Hamburg (dpa) - Mittelmaß verboten: Armin Veh und Steve McClaren wurden am 1. Juli mit vielen warmen Worten empfangen, 100 Tage danach wird der Ton beim Hamburger SV und VfL Wolfsburg aber deutlich rauer.

Das internationale Geschäft müsse es am Ende der Saison schon sein, fordern die Verantwortlichen konsequent. Mit Rang sieben (HSV) und acht (Wolfsburg) liegen beide Nordclubs vor dem achten Spieltag als Tabellennachbarn unter ihrem Soll.

Veh steht vor der schweren Reise zu Spitzenreiter Mainz wieder vor großen Verletzungssorgen, mit denen schon Vorgänger Bruno Labbadia zu kämpfen hatte. Dennis Aogo hat noch keinen Saisoneinsatz, bei Mladen Petric und Paolo Guerrero ist die Rückkehr auf den Platz ebenso ungewiss. «Es will ja keiner mehr hören, aber die WM spielt noch immer eine gewisse Rolle, denn die jungen Spieler aus Mainz oder Dortmund nahmen nicht an der WM teil. Und zudem haben jene Mannschaften, die von den Experten ganz oben in der Liga erwartet wurden, einen ganz anderen Druck», meinte Veh.

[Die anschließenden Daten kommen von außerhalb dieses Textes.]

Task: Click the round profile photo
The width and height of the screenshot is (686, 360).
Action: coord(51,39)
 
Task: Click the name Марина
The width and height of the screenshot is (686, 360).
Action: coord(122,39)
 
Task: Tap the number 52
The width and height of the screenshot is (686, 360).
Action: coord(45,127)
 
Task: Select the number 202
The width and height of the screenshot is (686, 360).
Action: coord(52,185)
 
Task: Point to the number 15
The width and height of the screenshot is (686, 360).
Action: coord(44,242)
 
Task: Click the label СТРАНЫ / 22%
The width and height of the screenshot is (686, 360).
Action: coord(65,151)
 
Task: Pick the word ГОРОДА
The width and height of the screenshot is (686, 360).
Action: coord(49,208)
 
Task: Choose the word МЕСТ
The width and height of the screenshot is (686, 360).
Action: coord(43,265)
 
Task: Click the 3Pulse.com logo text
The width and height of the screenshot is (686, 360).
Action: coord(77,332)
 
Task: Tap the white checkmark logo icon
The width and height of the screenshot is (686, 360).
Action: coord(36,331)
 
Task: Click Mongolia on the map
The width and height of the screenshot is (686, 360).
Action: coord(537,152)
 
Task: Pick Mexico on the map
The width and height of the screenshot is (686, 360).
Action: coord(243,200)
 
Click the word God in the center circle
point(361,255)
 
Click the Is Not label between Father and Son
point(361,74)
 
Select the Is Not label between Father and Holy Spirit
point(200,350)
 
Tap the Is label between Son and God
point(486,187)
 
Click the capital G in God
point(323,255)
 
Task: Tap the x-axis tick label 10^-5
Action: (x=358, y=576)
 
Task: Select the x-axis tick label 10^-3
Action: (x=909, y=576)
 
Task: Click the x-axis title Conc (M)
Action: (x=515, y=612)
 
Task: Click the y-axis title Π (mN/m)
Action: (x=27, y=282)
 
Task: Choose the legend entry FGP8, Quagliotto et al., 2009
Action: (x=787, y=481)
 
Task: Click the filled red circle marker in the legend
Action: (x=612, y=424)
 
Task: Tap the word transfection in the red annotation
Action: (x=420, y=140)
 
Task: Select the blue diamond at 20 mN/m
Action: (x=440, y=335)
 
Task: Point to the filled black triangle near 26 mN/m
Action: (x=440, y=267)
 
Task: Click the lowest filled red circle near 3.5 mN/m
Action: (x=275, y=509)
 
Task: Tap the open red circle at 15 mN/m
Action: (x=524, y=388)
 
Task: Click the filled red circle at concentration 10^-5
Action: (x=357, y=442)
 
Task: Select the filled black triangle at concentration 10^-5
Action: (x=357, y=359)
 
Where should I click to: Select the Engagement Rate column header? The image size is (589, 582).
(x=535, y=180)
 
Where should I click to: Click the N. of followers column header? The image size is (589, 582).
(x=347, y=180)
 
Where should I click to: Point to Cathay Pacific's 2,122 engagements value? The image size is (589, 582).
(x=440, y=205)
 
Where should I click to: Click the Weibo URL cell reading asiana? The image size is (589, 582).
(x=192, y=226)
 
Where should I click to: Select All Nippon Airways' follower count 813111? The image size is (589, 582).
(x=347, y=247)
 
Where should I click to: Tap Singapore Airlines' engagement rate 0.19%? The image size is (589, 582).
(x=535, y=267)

Ohne die verletzten Leistungsträger und die Formschwäche von Piotr Trochowski ist der ehemalige Wolfsburger Coach zu ständigen Umstellungen gezwungen. Nach der Niederlage in Bremen kritisierte Veh den Nationalspieler noch auf dem Platz vor allen Leuten. Gelassenheit sieht anders aus. Zudem legte er sich auf Ruud van Nistelrooy als Stürmer Nummer eins fest und riskierte Zoff mit Petric. Die Rolle hinter dem Niederländer wechselt zudem zu häufig, bisher konnte sie keiner ausfüllen.

Deutlich in der Spur ist inzwischen McClaren mit seinem VfL. Der Saisonstart beim hoch ambitionierten VW-Club ging trotz Investitionen von knapp 38 Millionen Euro und der spektakulären Bundesliga- Rückholaktion von Diego zunächst gründlich daneben. Nach drei Pleiten zum Auftakt wurde das Umfeld unruhig. Der erste britische Coach in der Bundesliga reagierte mit einer Taktik-Umstellung und kehrte zum «Meister-System» mit Mittelfeldraute und Doppelspitze Grafite/Edin Dzeko zurück, das 2009 unter Felix Magath den Titel brachte.

Seitdem läuft es wieder. Drei Siege und ein Unentschieden folgten. Wegen des verpatzten Starts haben die «Wölfe» trotzdem erst zehn Punkte auf dem Konto und sind angesichts des unmissverständlichen Ziels Europapokal zum Siegen verdammt. «Wir haben uns mit den ersten drei Spielen in eine schwierige Lage gebracht, das arbeiten wir immer noch auf», bilanzierte McClaren nach den ersten sieben Spieltagen.

Sichtlich überrascht war der Coach aus Yorkshire zunächst von der Stärke der Bundesliga. Schnell erkannte er nach seinem Wechsel von Twente Enschede aus der niederländischen Ehrendivision, dass in Deutschland nur wenige Prozent weniger an Leistung auch gegen Abstiegskandidaten schnell eine Niederlage bedeuten. Der ehemalige englische Nationalcoach ist inzwischen aber fest davon überzeugt, am Ende unter den besten fünf Teams der Liga zu stehen.